Rewrite the part that opens with the line containing "pixels, height=417 pixels." and closes with the line containing "location-input is located", changing "Image resolution" to "Screenshot size" and keeping everything else the same. Give only those rows, without the pictures.

● The input
········
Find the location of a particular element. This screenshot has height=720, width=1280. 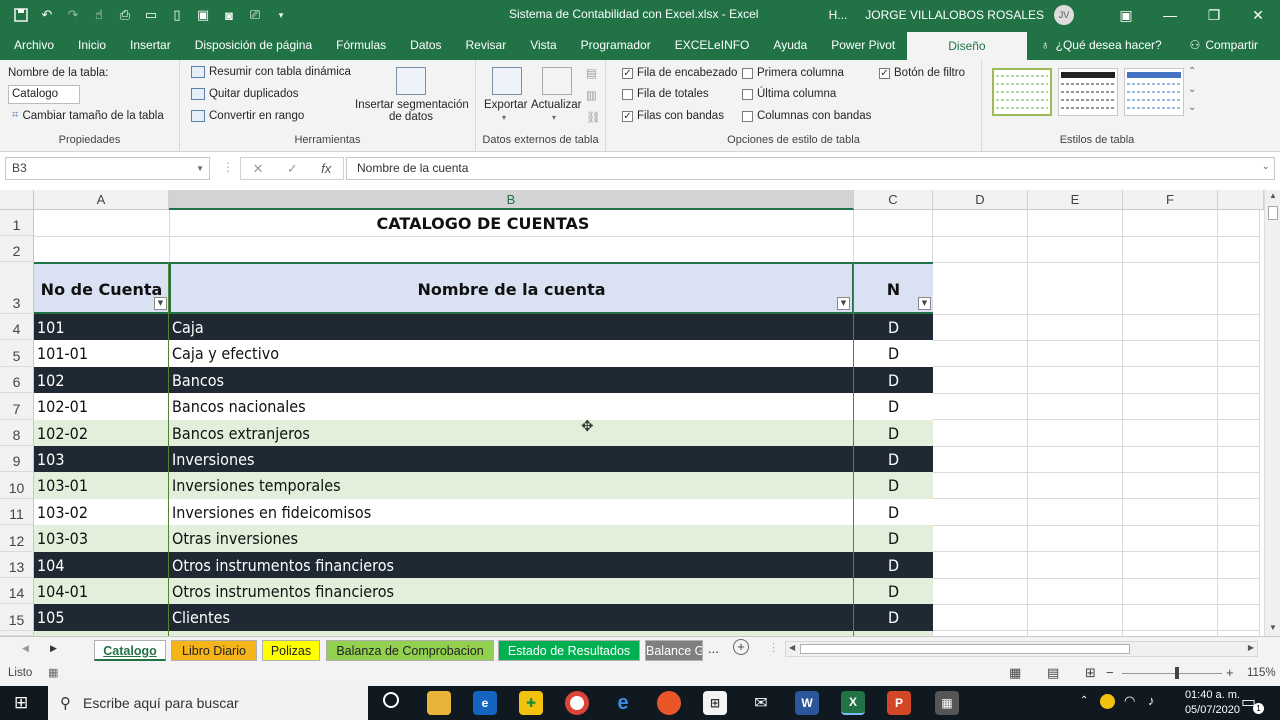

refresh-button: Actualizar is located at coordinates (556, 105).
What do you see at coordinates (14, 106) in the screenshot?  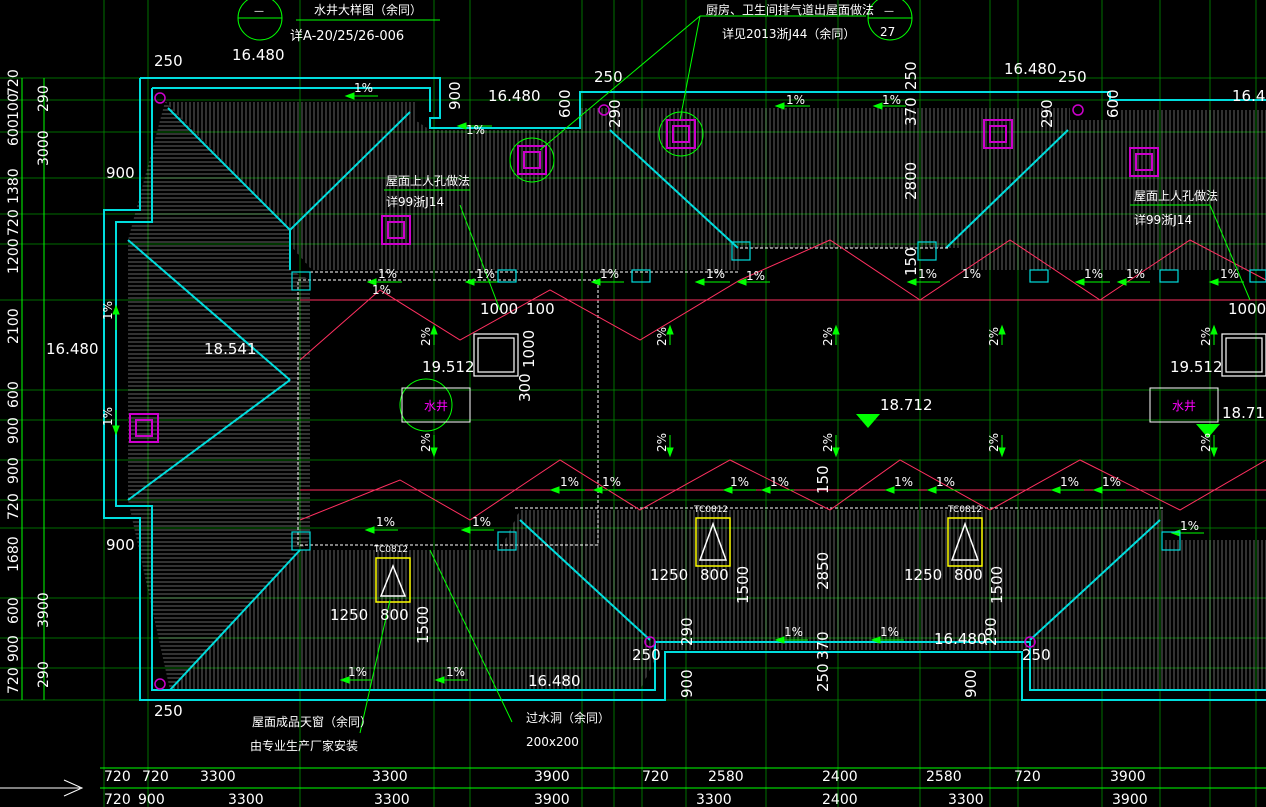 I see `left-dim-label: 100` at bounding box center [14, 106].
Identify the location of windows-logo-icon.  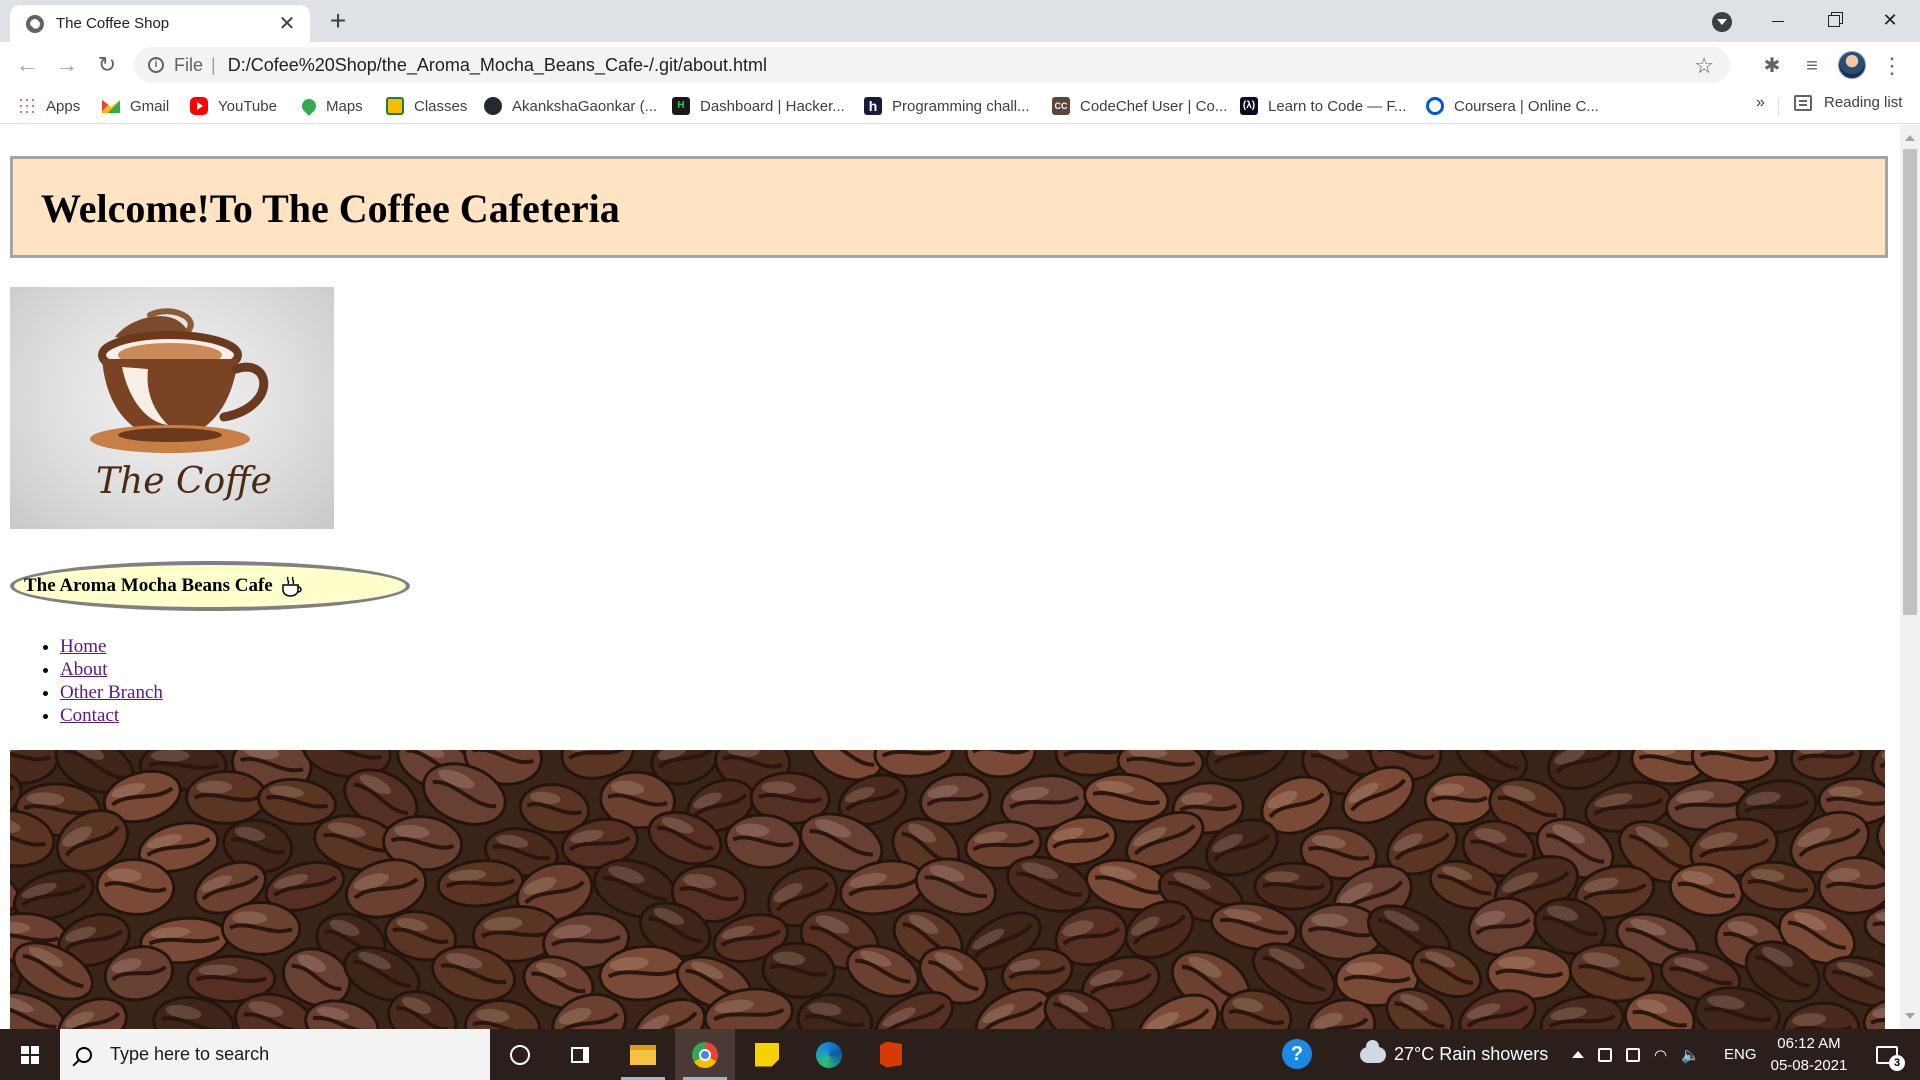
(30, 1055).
········
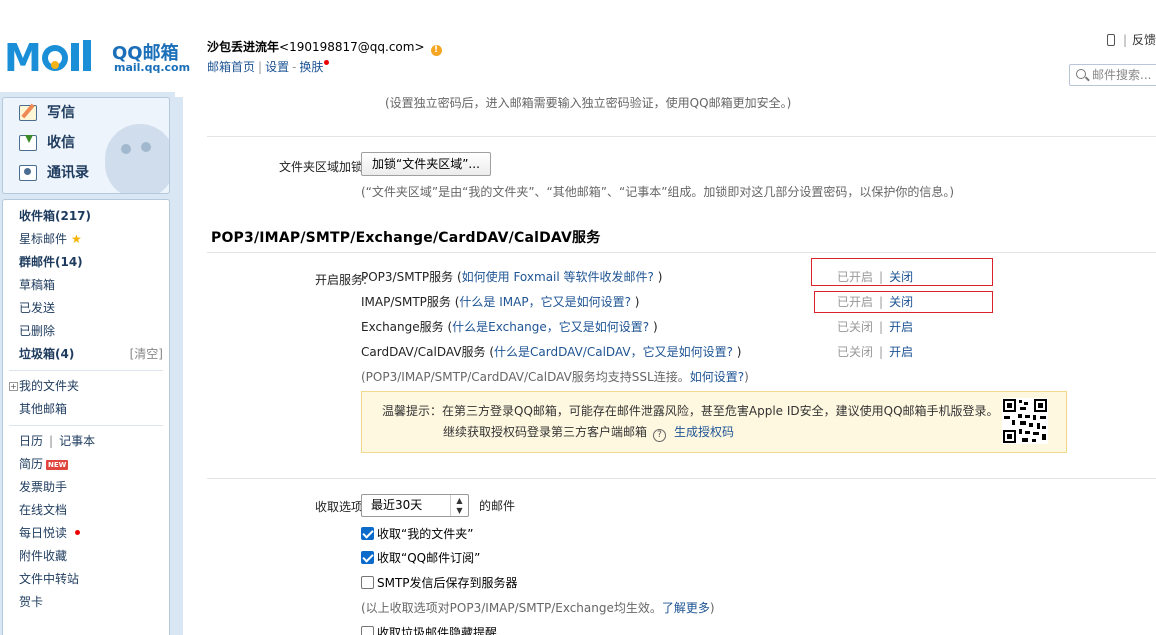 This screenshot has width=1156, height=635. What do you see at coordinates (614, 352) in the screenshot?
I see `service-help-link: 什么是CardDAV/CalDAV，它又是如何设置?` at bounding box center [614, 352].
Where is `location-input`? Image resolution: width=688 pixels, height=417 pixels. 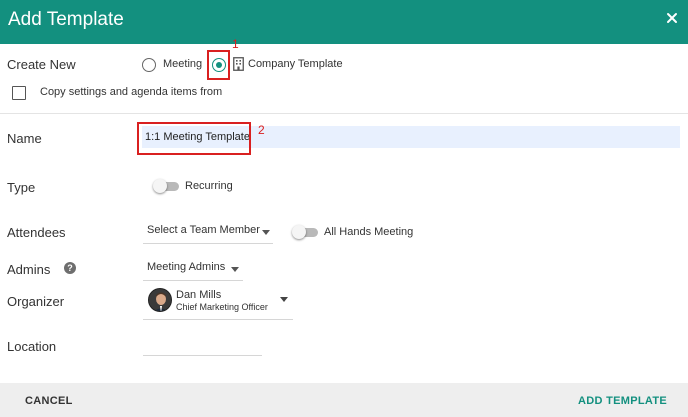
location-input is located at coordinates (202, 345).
········
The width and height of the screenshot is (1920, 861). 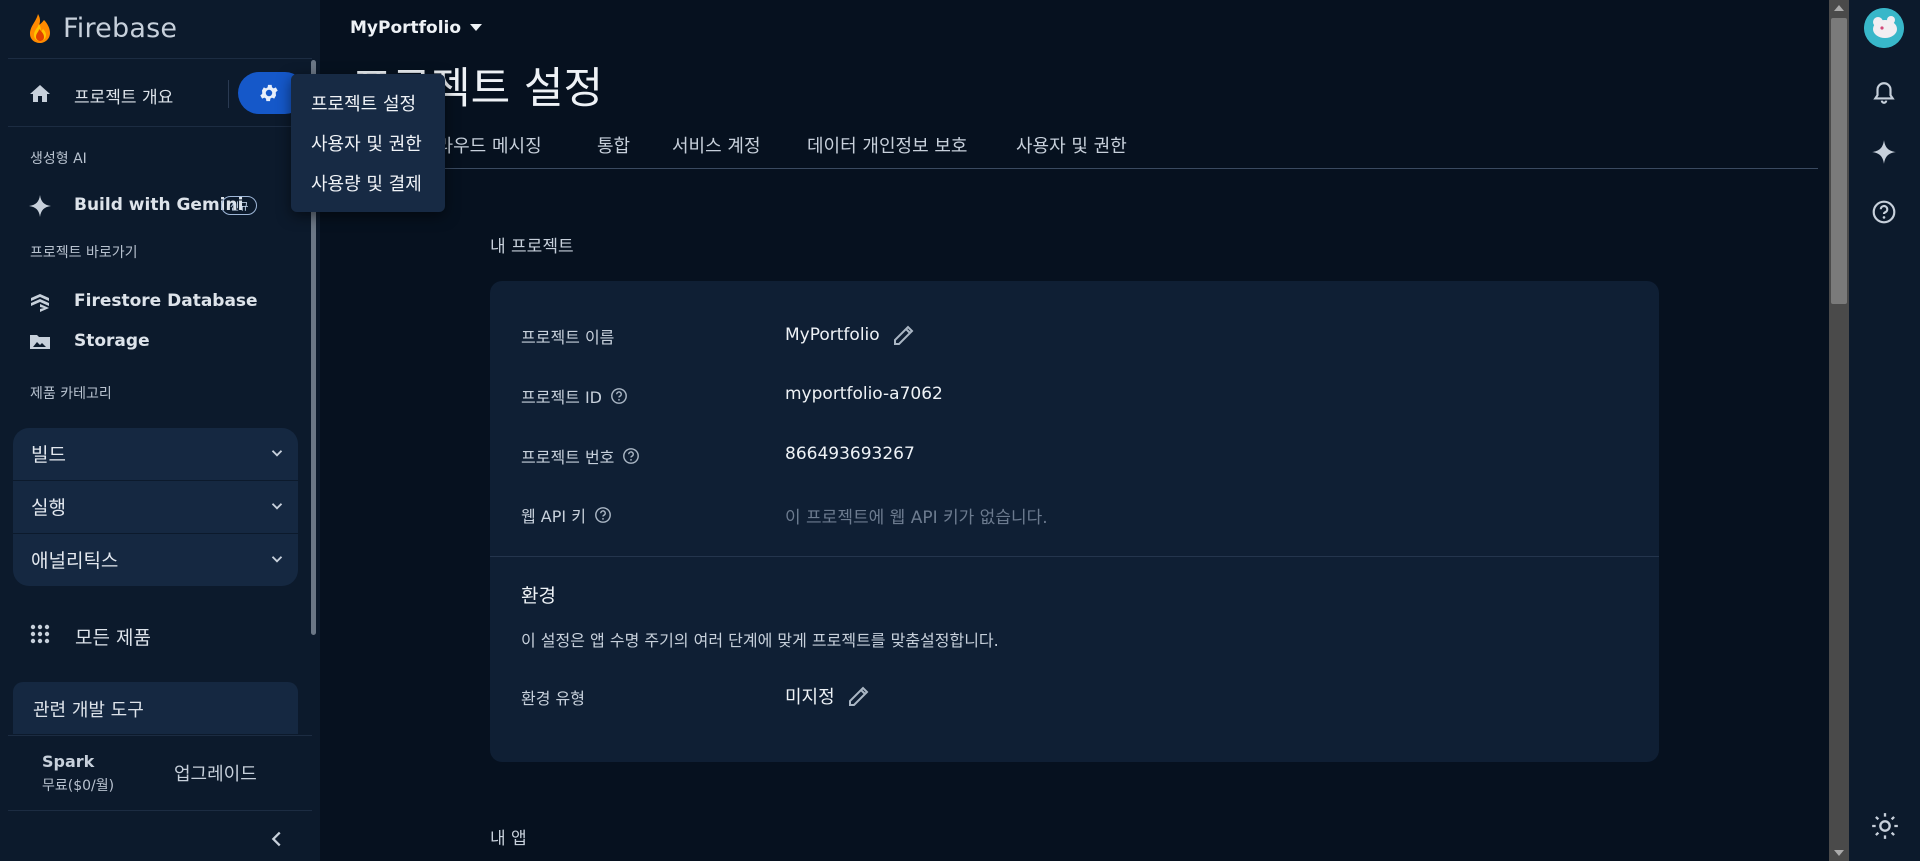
········
● Expected answer
Where is `location-input`? Screenshot size: width=688 pixels, height=417 pixels. 
location-input is located at coordinates (202, 345).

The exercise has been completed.